3.5.3 Bias of the estimator $\hat \sigma^2$

Let us study now the bias of the estimator of the variance of $\mathbf z$.

\begin{align} E_{{\mathbf D}_ N}[\hat{\boldsymbol{\sigma }}^2] & = E_{{\mathbf D}_ N}\left[\frac{1}{N-1} \sum_{i=1}^ N (\mathbf z_ i-\hat{\boldsymbol {\mu }})^2 \right] \tag{3.5.11} \label{eq-biasesi} \\ & =\frac{N}{N-1}E_{{\mathbf D}_ N}\left[ \frac{1}{N} \sum_{i=1}^ N (\mathbf z_ i-\hat{\boldsymbol {\mu }})^2 \right]\\ & =\frac{N}{N-1}E_{{\mathbf D}_ N}\left[\left(\frac{1}{N} \sum_{i=1}^ N \mathbf z^2_ i\right)-\hat{\boldsymbol {\mu }}^2 \right] \end{align}

Since $E[\mathbf z^2]=\mu ^2+\sigma ^2$ and $\text {Cov}[\mathbf z_ i,\mathbf z_ j]=0$, the first term inside the $E[\cdot ]$ is

$$ E_{{\mathbf D}_ N}\left[\left(\frac{1}{N} \sum _{i=1}^ N \mathbf z^2_ i\right)\right]= \frac{1}{N}\sum _{i=1}^ N E_{{\mathbf D}_ N} \left[ \mathbf z^2_ i \right] = \frac{1}{N} N (\mu ^2+\sigma ^2) $$

Since $E\left[\left(\sum _{i=1}^ N \mathbf z_i\right)^2\right]=N^2\mu ^2+N \sigma ^2$ the 2nd term is

$$ E_{{\mathbf D}_ N}[\hat{\boldsymbol {\mu}}^2]=\frac{1}{N^2}E_{{\mathbf D}_ N}\left[\left(\sum _{i=1}^N \mathbf z_ i\right)^2\right]= \frac{1}{N^2} (N^2 \mu ^2+N \sigma ^2)=\mu ^2+ \sigma ^2/N $$

It follows that

\begin{align*} E_{{\mathbf D}_ N}[\hat{\boldsymbol {\sigma}}^2] &=\frac{N}{N-1} \left( (\mu ^2+\sigma ^2)-(\mu ^2+\sigma^2/N) \right) \\ &=\frac{N}{N-1}\left( \frac{N-1}{N} \sigma ^2 \right) = \sigma ^2 \end{align*}

This result justifies our definition (3.3.7). Once the term $N-1$ is inserted at the denominator, the sample variance estimator is not biased.

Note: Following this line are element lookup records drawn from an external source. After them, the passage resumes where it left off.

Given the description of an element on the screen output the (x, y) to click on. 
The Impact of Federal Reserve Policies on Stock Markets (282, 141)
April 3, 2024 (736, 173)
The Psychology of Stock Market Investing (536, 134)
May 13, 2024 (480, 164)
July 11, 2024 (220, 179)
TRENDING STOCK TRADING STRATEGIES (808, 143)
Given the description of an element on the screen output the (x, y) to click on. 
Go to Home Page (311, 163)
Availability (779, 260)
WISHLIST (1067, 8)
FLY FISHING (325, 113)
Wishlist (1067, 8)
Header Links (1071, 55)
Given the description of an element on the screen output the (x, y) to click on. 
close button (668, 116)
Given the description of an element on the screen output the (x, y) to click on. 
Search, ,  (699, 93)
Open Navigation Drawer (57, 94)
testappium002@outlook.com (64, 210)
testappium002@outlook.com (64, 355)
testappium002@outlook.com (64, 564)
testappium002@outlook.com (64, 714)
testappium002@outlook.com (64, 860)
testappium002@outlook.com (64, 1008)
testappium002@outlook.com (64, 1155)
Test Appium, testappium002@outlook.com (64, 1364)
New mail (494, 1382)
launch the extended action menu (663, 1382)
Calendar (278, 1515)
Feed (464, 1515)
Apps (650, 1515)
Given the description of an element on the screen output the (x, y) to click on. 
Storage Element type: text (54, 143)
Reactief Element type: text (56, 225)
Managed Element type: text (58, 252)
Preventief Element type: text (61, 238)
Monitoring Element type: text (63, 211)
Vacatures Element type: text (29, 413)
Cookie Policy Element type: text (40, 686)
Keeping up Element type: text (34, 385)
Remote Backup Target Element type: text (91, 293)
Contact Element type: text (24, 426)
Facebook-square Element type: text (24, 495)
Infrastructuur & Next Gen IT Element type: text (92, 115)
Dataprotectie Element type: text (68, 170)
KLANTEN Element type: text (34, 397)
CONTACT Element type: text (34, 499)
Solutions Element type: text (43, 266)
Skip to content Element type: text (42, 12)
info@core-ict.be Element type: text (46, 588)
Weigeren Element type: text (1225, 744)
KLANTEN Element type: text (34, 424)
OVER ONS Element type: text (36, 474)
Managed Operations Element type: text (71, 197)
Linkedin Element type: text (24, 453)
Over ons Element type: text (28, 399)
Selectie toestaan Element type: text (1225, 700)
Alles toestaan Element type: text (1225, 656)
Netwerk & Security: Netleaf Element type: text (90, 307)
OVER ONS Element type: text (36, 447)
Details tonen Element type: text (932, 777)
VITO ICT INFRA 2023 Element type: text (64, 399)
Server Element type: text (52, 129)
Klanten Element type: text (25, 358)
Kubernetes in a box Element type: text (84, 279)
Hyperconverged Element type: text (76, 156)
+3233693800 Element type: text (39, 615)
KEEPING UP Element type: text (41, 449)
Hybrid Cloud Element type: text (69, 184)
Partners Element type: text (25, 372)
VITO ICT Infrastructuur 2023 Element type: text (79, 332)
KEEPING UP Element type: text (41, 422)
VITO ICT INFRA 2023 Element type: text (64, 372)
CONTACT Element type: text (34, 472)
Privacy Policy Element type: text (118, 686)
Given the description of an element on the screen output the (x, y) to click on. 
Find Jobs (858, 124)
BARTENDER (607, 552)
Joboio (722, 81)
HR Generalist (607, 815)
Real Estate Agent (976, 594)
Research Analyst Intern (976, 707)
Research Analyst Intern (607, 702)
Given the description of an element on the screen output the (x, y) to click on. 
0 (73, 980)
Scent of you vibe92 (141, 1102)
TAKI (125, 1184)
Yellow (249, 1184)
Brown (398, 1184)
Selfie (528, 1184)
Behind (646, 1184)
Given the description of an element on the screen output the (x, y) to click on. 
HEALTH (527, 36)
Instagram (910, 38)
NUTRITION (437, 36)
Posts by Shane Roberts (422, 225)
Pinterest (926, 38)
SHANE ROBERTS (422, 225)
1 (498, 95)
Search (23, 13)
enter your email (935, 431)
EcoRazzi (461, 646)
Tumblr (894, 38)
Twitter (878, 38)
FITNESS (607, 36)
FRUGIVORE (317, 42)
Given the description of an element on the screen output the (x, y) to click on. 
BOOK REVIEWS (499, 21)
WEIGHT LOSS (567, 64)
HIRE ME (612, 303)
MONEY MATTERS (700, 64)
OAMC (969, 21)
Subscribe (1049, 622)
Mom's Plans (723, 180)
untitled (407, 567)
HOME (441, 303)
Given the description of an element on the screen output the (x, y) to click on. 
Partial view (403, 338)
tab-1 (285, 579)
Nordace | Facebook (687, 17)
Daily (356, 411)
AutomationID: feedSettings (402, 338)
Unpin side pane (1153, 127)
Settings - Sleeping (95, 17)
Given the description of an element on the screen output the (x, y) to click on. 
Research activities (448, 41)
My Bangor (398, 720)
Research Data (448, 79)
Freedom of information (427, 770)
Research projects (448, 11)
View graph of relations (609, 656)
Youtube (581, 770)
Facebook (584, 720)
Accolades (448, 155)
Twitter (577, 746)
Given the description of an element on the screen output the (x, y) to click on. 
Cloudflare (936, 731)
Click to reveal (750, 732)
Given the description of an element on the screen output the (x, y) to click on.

Some points are worth considering:

  • The results (3.5.9), (3.5.10) and (3.5.11) are independent of the family of the distribution $F(\cdot )$.

  • According to (3.5.10), the variance of $\hat{\boldsymbol {\mu }}$ is $1/N$ times the variance of $\mathbf z$. This is a formal justification of the reason why taking averages on a large number of samples is recommended: the larger $N$, the smaller is $\text {Var}\left[\hat{\boldsymbol {\mu }} \right]$, so a bigger $N$ for a given $\sigma ^2$ implies a better estimate of $\mu $.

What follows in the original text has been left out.